A terrorist designation does not change the charges a federal prosecutor can make. They remain the same. However, it will certainly help prioritize attention and federal resources on Antifa and encourage better coordination among law enforcement authorities.
This is a good start, but there is more that can and should be done at the state and local level as we describe below.
Politicians have periodically sought to designate different groups as domestic terrorist organizations, but such formal designations have not occurred in the past. Instead, organizations, such as the Earth Liberation Front, have been labeled as domestic terrorist “threats” or have committed terrorist “acts.”
Unfortunately, the words “terrorism” and “terrorist” have been used to describe an overly broad set of violent acts, from domestic abuse to bombings.
Due to the overbroad use of the term “terrorist,” the word itself has largely lost its meaning, resulting in a political and public disagreement on which organizations, if any, should be labeled terrorist, and why.
The term appropriately applies to Antifa.
Congress has defined domestic terrorism in a statute.
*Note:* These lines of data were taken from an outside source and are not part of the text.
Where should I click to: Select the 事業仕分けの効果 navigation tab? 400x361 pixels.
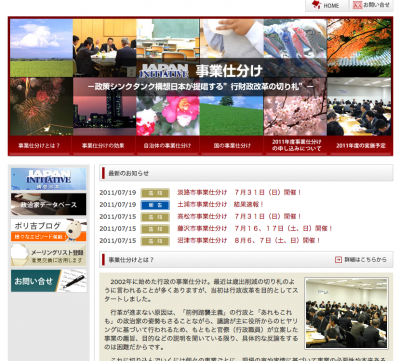103,145
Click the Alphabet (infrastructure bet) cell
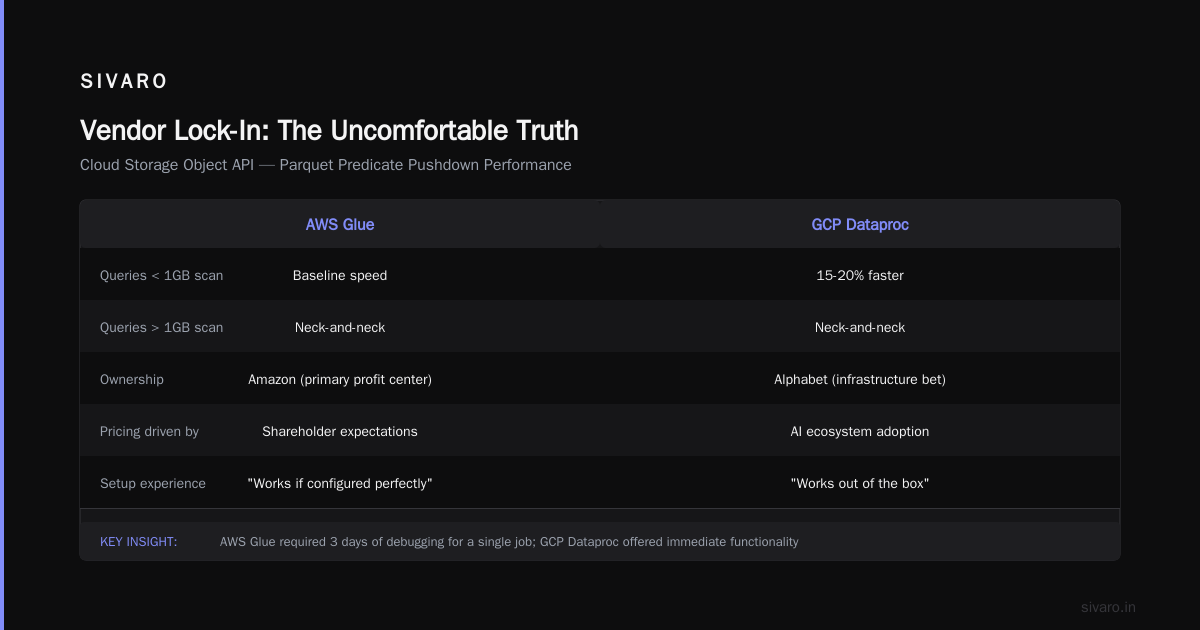1200x630 pixels. tap(860, 379)
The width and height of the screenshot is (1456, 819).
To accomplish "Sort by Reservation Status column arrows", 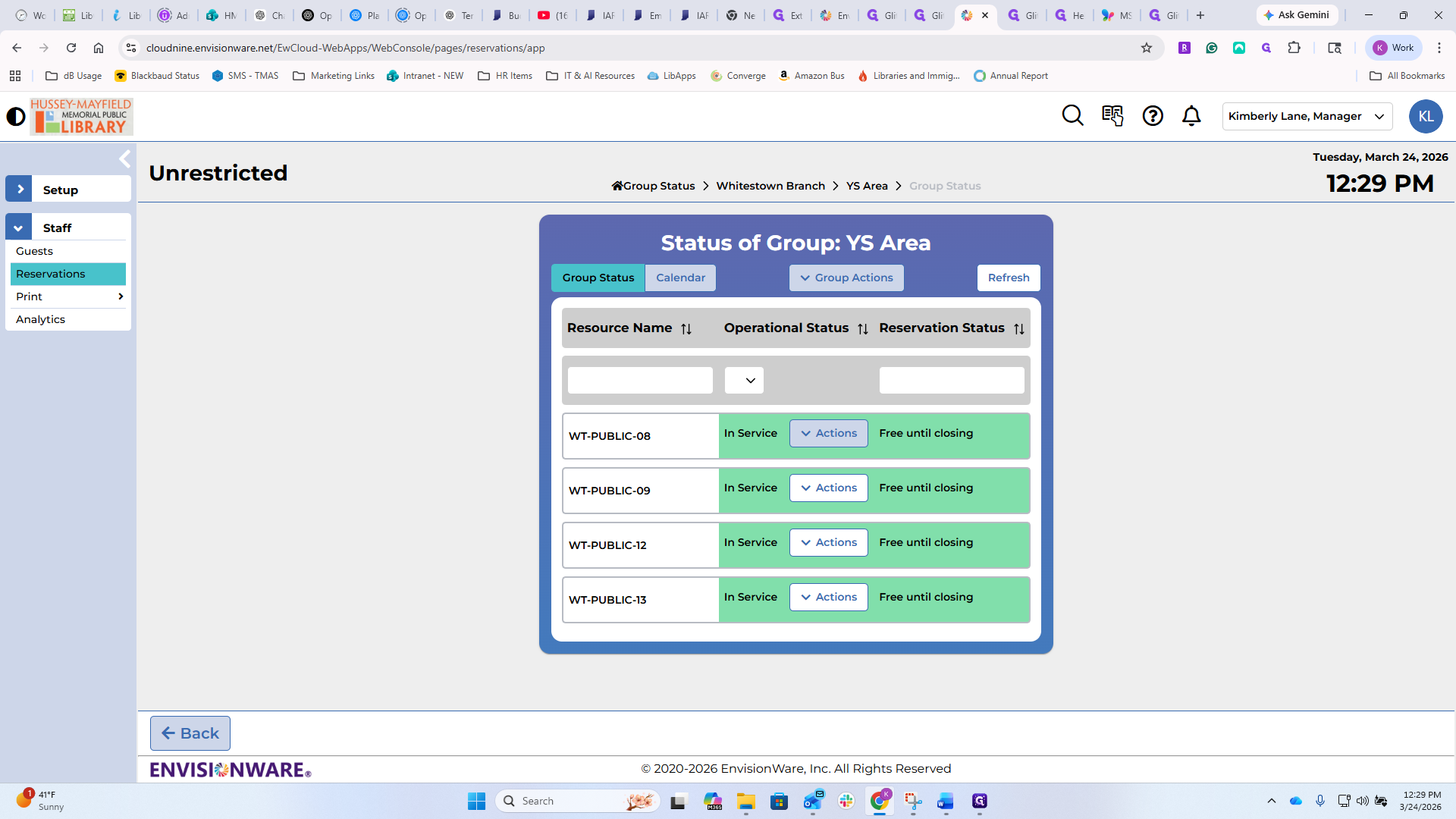I will (1018, 329).
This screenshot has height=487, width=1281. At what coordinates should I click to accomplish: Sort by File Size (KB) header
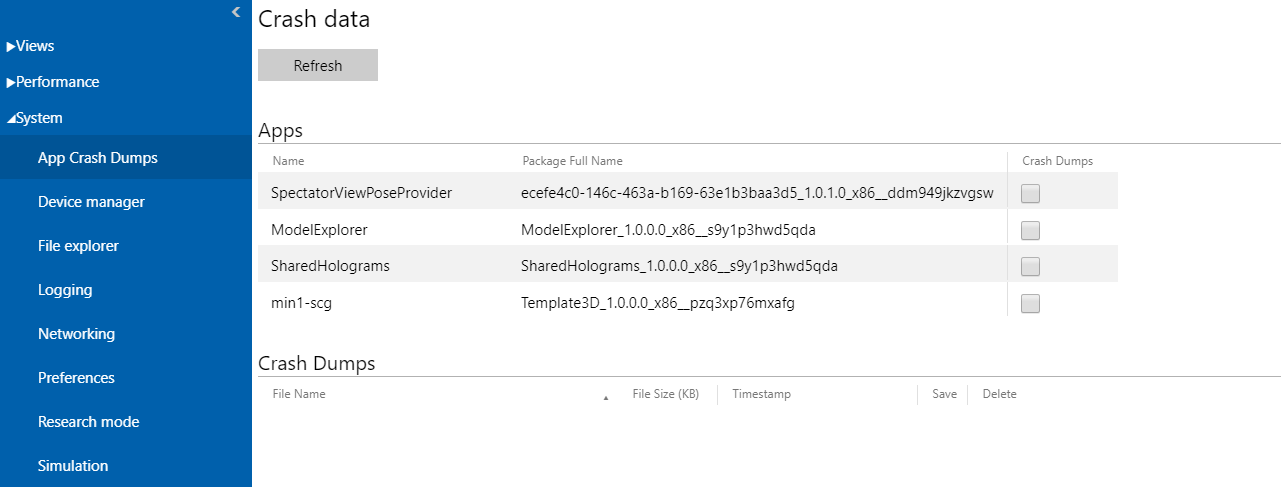click(665, 394)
Title 18, Section 2331(5) of the U.S. Criminal Code defines “domestic terrorism” as:
… activities that:
(a) Involve acts dangerous to human life that are a violation of the criminal laws of the United States or of any State;
(b) Appear to be intended to: intimidate or coerce a civilian population; influence the policy of a government by intimidation or coercion; or affect the conduct of a government by mass destruction, assassination, or kidnapping; and
(c) Occur primarily within the territorial jurisdiction of the United States.
There is no federal statute, however, that assigns criminal penalties to domestic terrorism.
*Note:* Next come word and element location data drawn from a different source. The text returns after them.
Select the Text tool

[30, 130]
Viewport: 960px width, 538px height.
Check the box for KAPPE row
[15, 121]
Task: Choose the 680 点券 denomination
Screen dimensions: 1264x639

So what can be done to quell the riots and hold people accountable for the crimes they commit?
First, states and localities have the primary responsibility to investigate, arrest, and prosecute people who violate state law.
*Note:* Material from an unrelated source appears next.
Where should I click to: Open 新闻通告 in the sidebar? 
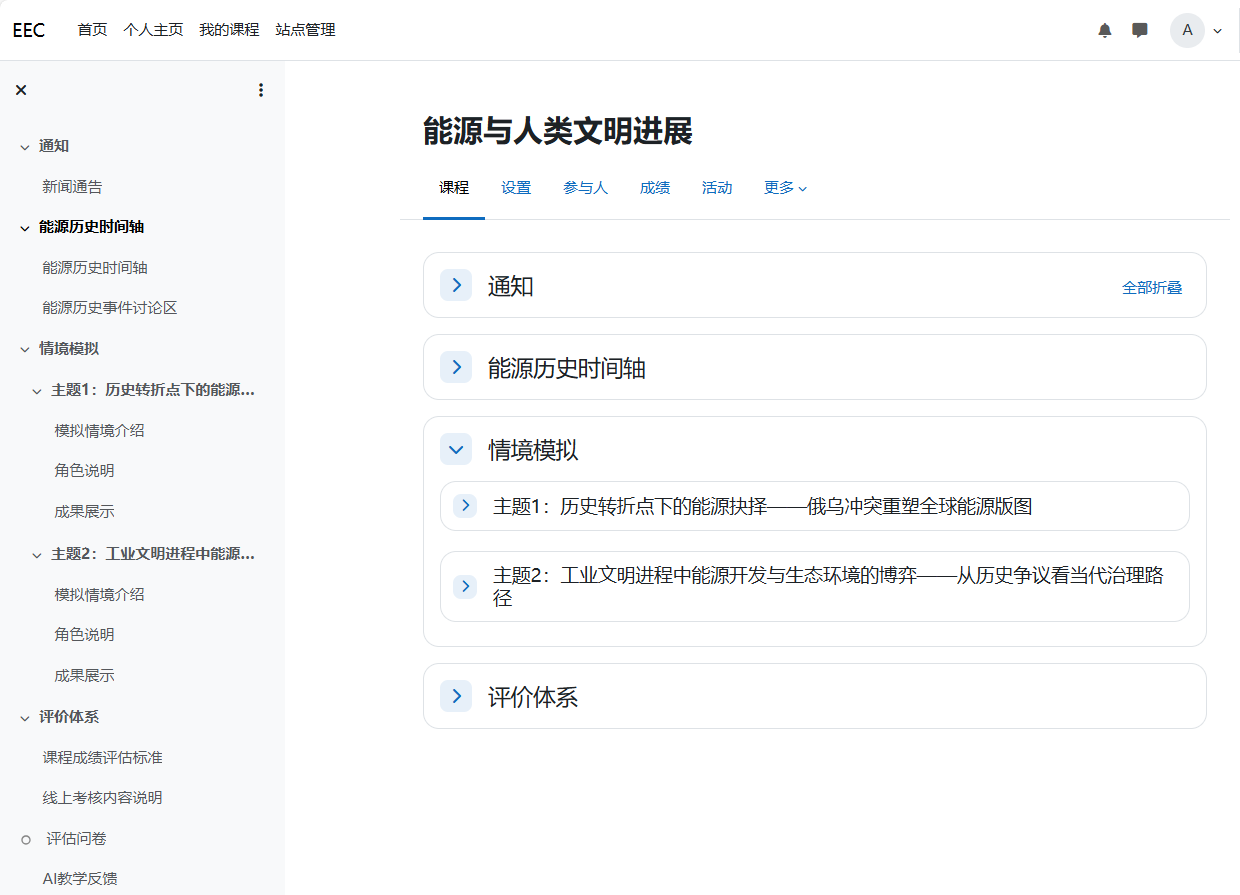[72, 187]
Many of these crimes have been committed in full view of the media. Many of these crimes are not whodunits. The perpetrators are proudly flouting the law, on camera. To the extent possible, local prosecutors and police can and should investigate these crimes, arrest the violators, and prosecute them.
The federal government can, and likely is already, play a role, given the scale and scope of the riots and violence, especially considering that it appears that some of this is coordinated and funded.
Barr has directed the network of 56 regional Joint Terrorism Task Forces to identify criminal organizers and instigators, and to coordinate federal resources with their state and local partners. That in and of itself is a big deal.
Barr also stated that the violent radical agitators will be apprehended and charged for their violations of federal law.
No doubt, the FBI will use many of the same investigative tools it used to investigate and solve the April 1995 bombing of the Alfred P. Murrah Federal Building in Oklahoma City. That too was a resource-intensive effort, but resulted in the perpetrator being brought to justice.
One law that several violent rioters may be charged with is a violation of Title 18, Section 2101 of the U.S. Criminal Code, which criminalizes interstate travel or use of interstate commerce, including mail, telephone, radio, or television, with intent to: incite a riot; organize, promote, encourage, participate in, or carry on a riot; commit any act of violence in furtherance of a riot; or aid or abet any person in inciting or participating in or carrying on a riot or committing any act of violence in furtherance of a riot.
This crime is punishable by fine, up to five years’ imprisonment, or both. There are, no doubt, other federal crimes that may have been violated, depending on the particular facts and circumstances involved.
What happened to George Floyd was horrific and criminal. Speaking out against it is justified, as long as it is done peacefully. But when protest turns to violence, it perverts the calls for peaceful, nonviolent protest and endangers everyone.